Masonlar.org - Harici Forumu

 

Gönderen Konu: KIZILDERİLİLERİN DRAMI - 3  (Okunma sayısı 3517 defa)

0 Üye ve 1 Ziyaretçi konuyu incelemekte.

Mart 23, 2010, 11:12:24 öö
  • Seçkin Üye
  • Uzman Uye
  • *****
  • İleti: 7217
  • Cinsiyet: Bay



Kızılderililerin dramı Beyaz Adam’ın Amerika kıtasına ayak basışıyla başlar. Bunun için verilen tarih Kristof Kolomb’un Batı Hint Adaları’na vardığı 1492 olarak verilirse de, aslında Beyaz Adam’ın kıtaya geçişi birkaç yıl sonradır.

Ancak şunu da göz ardı etmeyelim: Her ne kadar Batılıların Amerika’yı keşfindeki ilk kişi Kristof Koloımb olarak kabul görmüşse de, sonraki bulgular oraya çok daha önceki tarihlerde gidiymiş olduğunu gösteriyor. Bununla birlikte “Kızılderililerin Dramı” konusu bakımından, 16. yüzyıl öncesinde henüz herhangi bir olay yok. Çünkü bu dramı bir “ırkçılık” sorunu olarak düşünenler çok yanılır. Konu baştan sona ekonomiktir. Bu nedenle 16. yüzyılda başlasa da, 17. yüzyılda artar, 18. yüzyılda bu artış hızlanır ve Sayın Oniean’in özet kronolojisini verdiği üzere 19. yüzyılda doruk yapar.

Kristof Kolomb, karşılaştığı bu dünynın bu insanlarını Hintli sandığı için onlara “Indios” adını vermişti. Meksika’da büyük bir uygarlık kurmuş olan ve o yıllarda Büyük Deniz’in öte yakasından tanrılarının dönmesini bekleyen Aztekler, kehanetlerdeki tanrıları sandıkları İspanyol sömürgeci Cortés ve adamları tarafından üç yıl içinde (1519-1522) yok edildi. Daha sonra Pizarro, Hernando de Soto ve diğer sömürgeci İspanyollar, Peru ve Rio Grande bölgesini keşfedip buraları İspanyol topraklarına kattı. Bunu yaparken başlıca kaygıları zengin altın madenlerini ele geçirmekti. Daha kuzeydeki topraklarda da altın olup olmadığını araştırmak için kuzeye doğru giden İspanyollar da oldu. 1528 yılında Panfilo Narvaez, California körfezine kadar uzanmış, Francisco Vasquez Coronado, Büyük Kanyon’a ulaşmıştı. Hernando de Soto daha da ileri gitmiş, Mississipi Nehri’ni keşfetmişti. Ancak altın bulmak bir yana dursun, “vahşi” yerlilerden ve bizon sürülerinden başka bir şeye rastlayamamışlardı.

========================

Alıştırma görevi 1 >>
Aşağıdaki (a), (b) ve (c) ifadelerinin Kızılderililerin dramını anlatan metinle örtüşüp örtüşmediğini evet ya da hayır diye belirtin ve her kararın dayandığı sözleri metinden aynen aktarın.
(a) Bu dram baştan sona ekonomik bir konudur.
(b) Aztekler İspanyollar tarafından on yıl içinde yok edildi.
(c) Mississipi Nehri'ni Francisco Vasquez Coronado keşfetti.
Alıştırma görevi 2 >> Kızılderililerin dramını anlatan metni son cümlesinden sonra bir paragrafla sürdürün.

Gösterilen veriler >>
========================

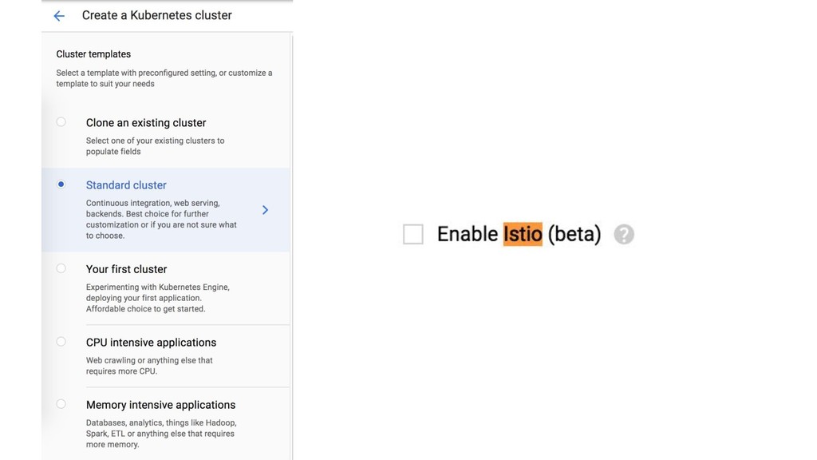
Task: Select the Standard cluster radio button
Action: [61, 184]
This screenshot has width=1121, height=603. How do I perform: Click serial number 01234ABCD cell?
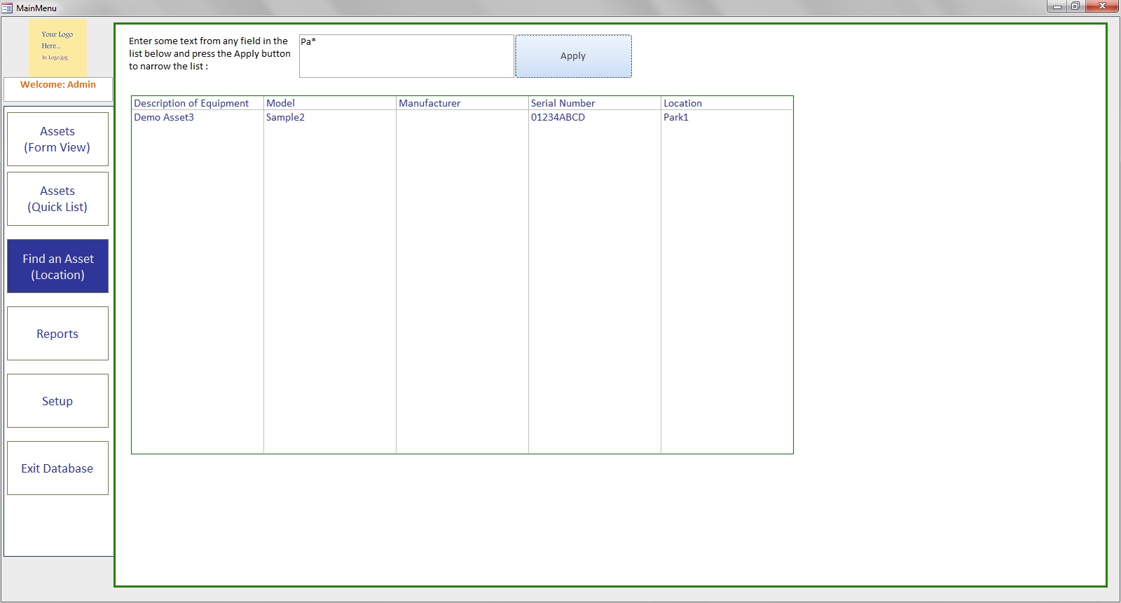click(558, 117)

========================

Yazılı yanıt 1 >>
(a) Evet: "Konu baştan sona ekonomiktir."
(b) Hayır: "üç yıl içinde (1519-1522) yok edildi"
(c) Hayır: "Hernando de Soto daha da ileri gitmiş, Mississipi Nehri’ni keşfetmişti."

Yazılı yanıt 2 >>
Beyaz Adam’ın kuzeyli yerlilerle ilk temasını işte bunlar sağlamış ama asıl büyük karşılaşma 1497 yılında İngiliz bayrağı altında Labrador sahillerine ayak basan baba-oğul Giovanni ve Sebastian Cabot sayesinde olmuştu. İngilizlere misilleme yapmak üzere de Giovanni da Vezzarano Fransız bayrağını 1524 yılında Kuzey Amerika’ya Fransız bayrağını getirmişti.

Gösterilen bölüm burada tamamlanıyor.